Look Homeward, Angel by Thomas Wolfe


Look Homeward, Angel is Thomas Wolfe's masterwork, the novel that made his reputation.  Born in Asheville, NC, in 1900, he was educated at the University of North Carolina and at Harvard.  He spent his time teaching and traveling, building his reputation as one of America's master novelists.  Wolfe died in 1938.

The novel tells the life of the Gant family in a small mountain town in North Carolina.  It is widely acknowledged that the town is Asheville, NC and that the book is a thinly disguised account of Wolfe's own life there.

The Gant family was made of Oliver and Eliza Gant and their children, Steve, Luke, the twins Ben and Grover, the girls Daisy and Helen, and the baby, Eugene.  Eugene is the individual whose life most closely mimics Wolfe's own.  The family is portrayed for the twenty years of Eugene's childhood and early manhood, as he grows up and learns that he must move on to achieve what he wants from life.

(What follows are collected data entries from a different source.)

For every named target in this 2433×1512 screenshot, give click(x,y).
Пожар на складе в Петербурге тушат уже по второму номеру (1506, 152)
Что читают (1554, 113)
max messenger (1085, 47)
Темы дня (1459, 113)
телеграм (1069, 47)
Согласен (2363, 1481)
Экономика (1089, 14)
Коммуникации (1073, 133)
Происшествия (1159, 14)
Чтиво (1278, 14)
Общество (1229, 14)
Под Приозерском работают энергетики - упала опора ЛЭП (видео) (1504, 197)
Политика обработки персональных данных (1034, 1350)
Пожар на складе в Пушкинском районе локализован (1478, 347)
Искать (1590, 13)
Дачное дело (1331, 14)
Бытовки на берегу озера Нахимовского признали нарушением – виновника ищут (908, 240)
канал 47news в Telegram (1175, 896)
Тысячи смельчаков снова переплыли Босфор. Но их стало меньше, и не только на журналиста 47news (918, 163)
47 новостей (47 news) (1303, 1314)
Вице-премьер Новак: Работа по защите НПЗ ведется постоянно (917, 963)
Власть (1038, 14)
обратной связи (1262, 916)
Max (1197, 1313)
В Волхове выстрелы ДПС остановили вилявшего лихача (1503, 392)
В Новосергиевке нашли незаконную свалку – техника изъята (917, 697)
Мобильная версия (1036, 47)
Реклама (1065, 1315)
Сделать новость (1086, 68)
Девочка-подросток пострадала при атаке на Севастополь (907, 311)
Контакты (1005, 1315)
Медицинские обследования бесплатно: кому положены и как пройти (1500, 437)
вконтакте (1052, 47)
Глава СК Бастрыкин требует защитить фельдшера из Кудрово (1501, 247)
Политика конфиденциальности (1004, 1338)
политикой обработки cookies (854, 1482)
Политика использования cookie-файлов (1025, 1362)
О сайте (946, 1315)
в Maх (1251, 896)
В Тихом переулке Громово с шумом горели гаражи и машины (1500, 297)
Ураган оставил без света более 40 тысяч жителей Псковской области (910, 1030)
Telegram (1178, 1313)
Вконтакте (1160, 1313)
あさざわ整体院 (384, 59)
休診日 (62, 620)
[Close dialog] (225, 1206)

The daily lives of the Gant family are richly portrayed, each detail building upon the next to demonstrate daily life in the mountain region of North Carolina from 1900 to 1920.  Oliver is a stone mason, Eliza becomes the owner of a boardinghouse.  They both are so consumed with the thought of money and what it takes to make a living that they neglected the emotional lives of their children.  The children are left to provide emotional support for each other, to force their way through life trying, sometimes succeeding and sometimes failing to achieve their goals.

Education was a great good, although expensive and those who had the opportunity to get an education were reminded daily of their great fortune.  Wolfe details the daily working life of laborers, of those revered in small towns such as lawyers, doctors and politicians.  He covers the relationships between men and women, and those between the races.   The first Great War and the iinfluenza epidemic are covered.  The United States was changing and the Gant family is a representation of how the country changed over this time period.

This book is recommended for readers interested in knowing how daily life was in western North Carolina during the early years of the 19th century as the population moved from a rural to a city focus.  It is intricately detailed and moves the reader through the daily life of this family and the constant questions of why we are here and what we are to do with our lives.